What you need to do
Copy out all of the lines below word for word, but leave out the pictures.

-=-=-=-=-

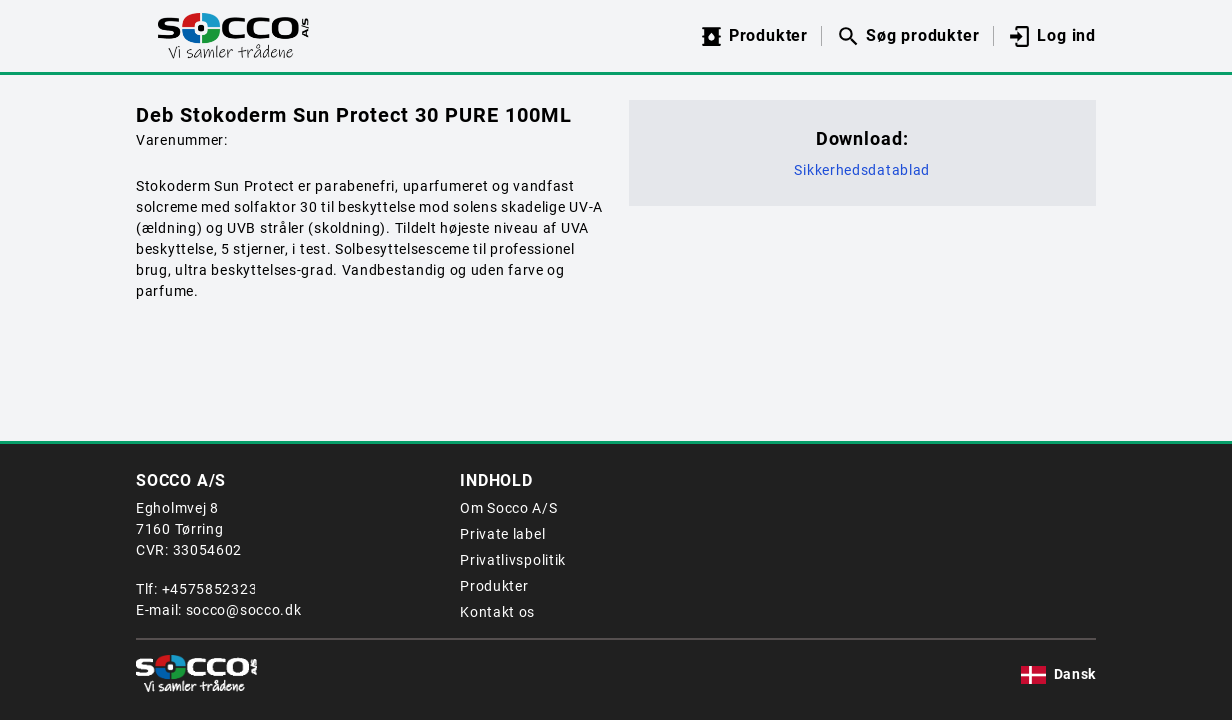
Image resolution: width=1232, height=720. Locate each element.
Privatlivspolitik (513, 560)
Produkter (494, 586)
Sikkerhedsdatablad (862, 170)
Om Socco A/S (508, 508)
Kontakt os (497, 612)
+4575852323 (210, 589)
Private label (502, 534)
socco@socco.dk (244, 610)
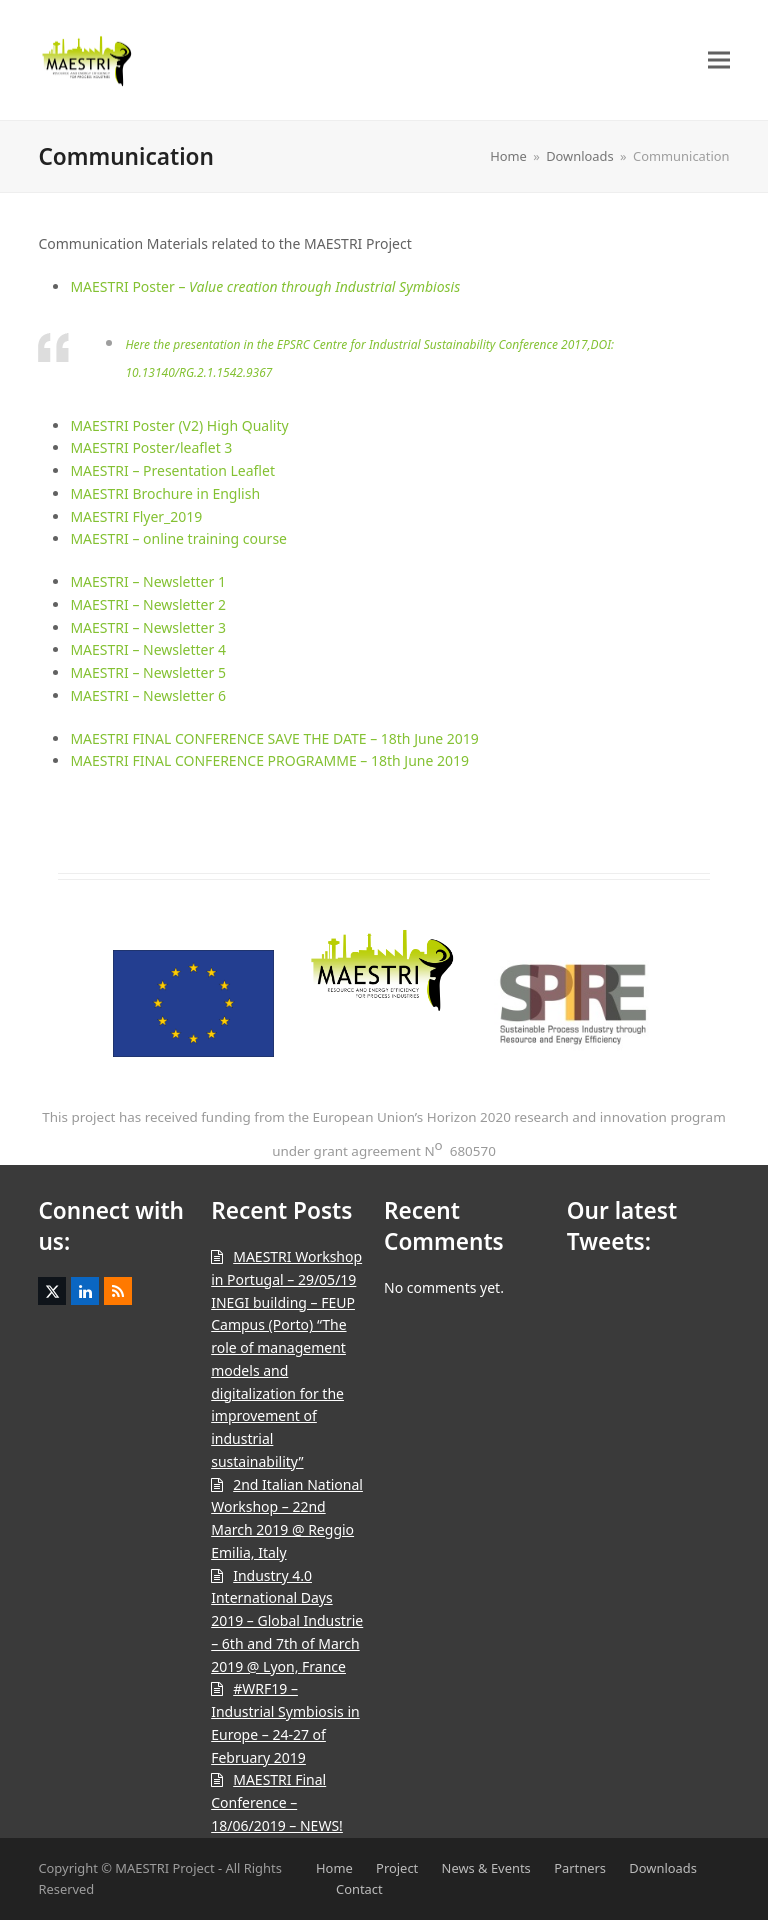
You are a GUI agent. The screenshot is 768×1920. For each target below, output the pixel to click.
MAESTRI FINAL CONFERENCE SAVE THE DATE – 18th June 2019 (274, 738)
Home (334, 1868)
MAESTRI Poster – (265, 286)
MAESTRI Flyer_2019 (136, 516)
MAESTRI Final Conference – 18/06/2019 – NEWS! (277, 1802)
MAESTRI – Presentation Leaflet (172, 470)
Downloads (663, 1868)
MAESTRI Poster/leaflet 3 (151, 447)
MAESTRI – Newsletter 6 (148, 695)
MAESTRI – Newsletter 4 (148, 649)
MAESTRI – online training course (178, 538)
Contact (359, 1889)
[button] (719, 59)
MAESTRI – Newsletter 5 (148, 672)
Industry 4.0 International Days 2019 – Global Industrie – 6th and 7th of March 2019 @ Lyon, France (287, 1621)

-=-=-=-=-

Expected answer
Image resolution: width=1232, height=720. Locate each element.
Privatlivspolitik (513, 560)
Produkter (494, 586)
Sikkerhedsdatablad (862, 170)
Om Socco A/S (508, 508)
Kontakt os (497, 612)
+4575852323 (210, 589)
Private label (502, 534)
socco@socco.dk (244, 610)
You are a GUI agent. The screenshot is 768×1920. For each target below, output the pixel to click.
MAESTRI FINAL CONFERENCE SAVE THE DATE – 18th June 2019 (274, 738)
Home (334, 1868)
MAESTRI Poster – (265, 286)
MAESTRI Flyer_2019 (136, 516)
MAESTRI Final Conference – 18/06/2019 – NEWS! (277, 1802)
MAESTRI – Presentation Leaflet (172, 470)
Downloads (663, 1868)
MAESTRI Poster/leaflet 3 (151, 447)
MAESTRI – Newsletter 6 (148, 695)
MAESTRI – Newsletter 4 (148, 649)
MAESTRI – online training course (178, 538)
Contact (359, 1889)
[button] (719, 59)
MAESTRI – Newsletter 5 (148, 672)
Industry 4.0 International Days 2019 – Global Industrie – 6th and 7th of March 2019 @ Lyon, France (287, 1621)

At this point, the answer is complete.